◆ EXERCISE INSTRUCTIONS
Repeat exactly, and only, the lines from the line containing "Contact (66, 1615)" through the last line of the records below, including both.

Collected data
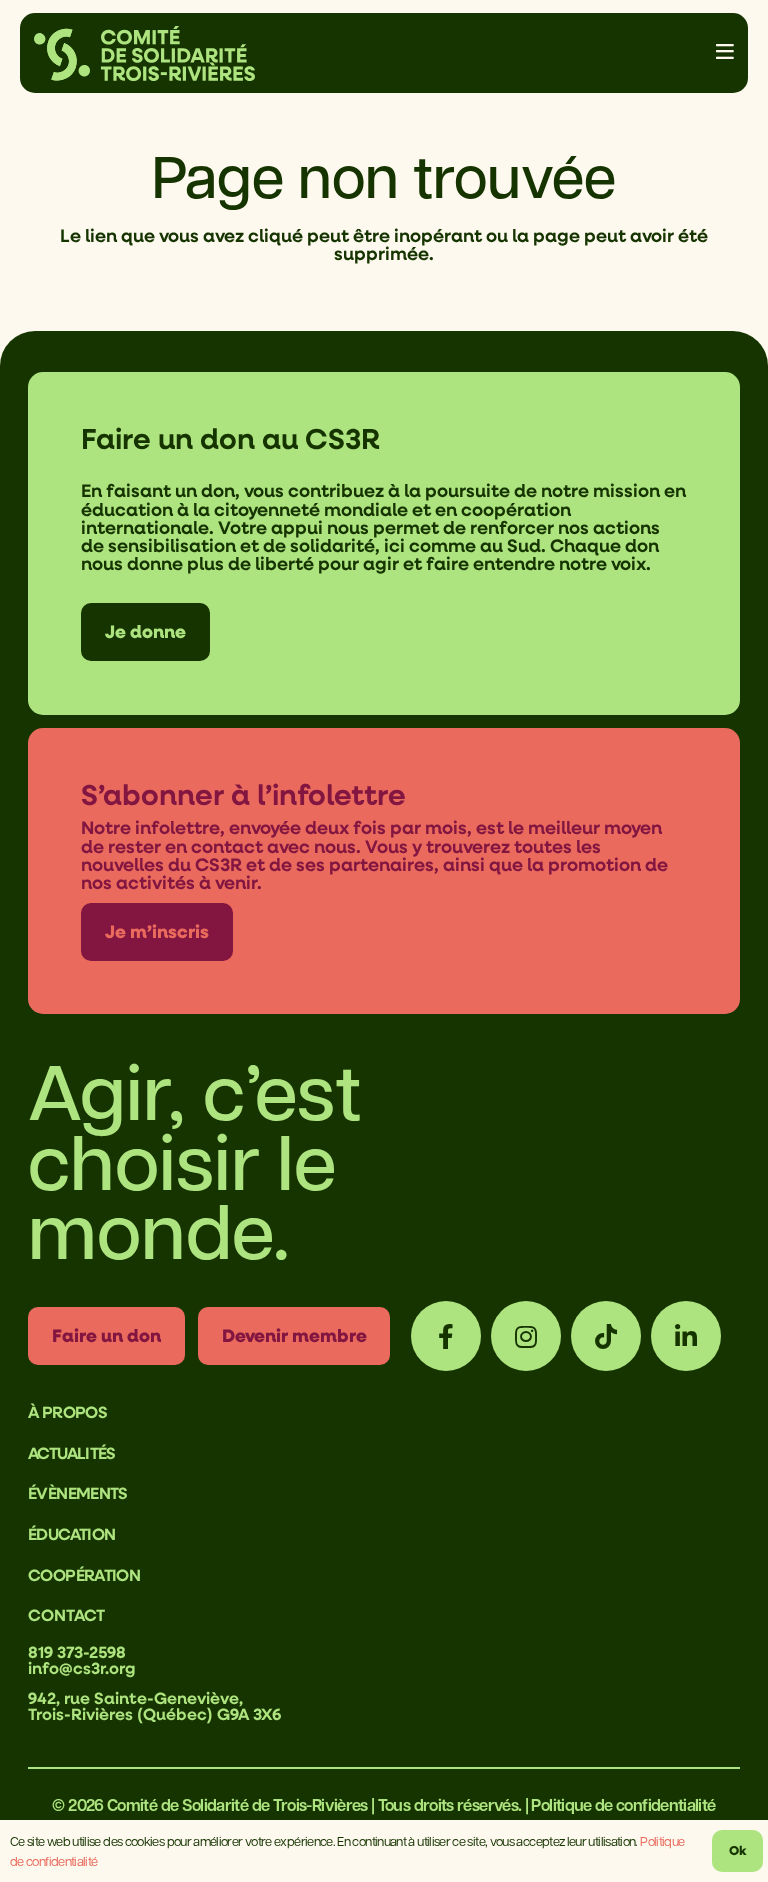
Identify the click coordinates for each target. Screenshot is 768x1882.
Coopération (84, 1575)
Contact (66, 1615)
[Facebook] (446, 1336)
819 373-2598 (77, 1652)
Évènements (78, 1493)
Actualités (72, 1453)
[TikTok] (606, 1336)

◆ RESPONSE TO THE TASK
Contact (66, 1615)
[Facebook] (446, 1336)
819 373-2598 (77, 1652)
Évènements (78, 1493)
Actualités (72, 1453)
[TikTok] (606, 1336)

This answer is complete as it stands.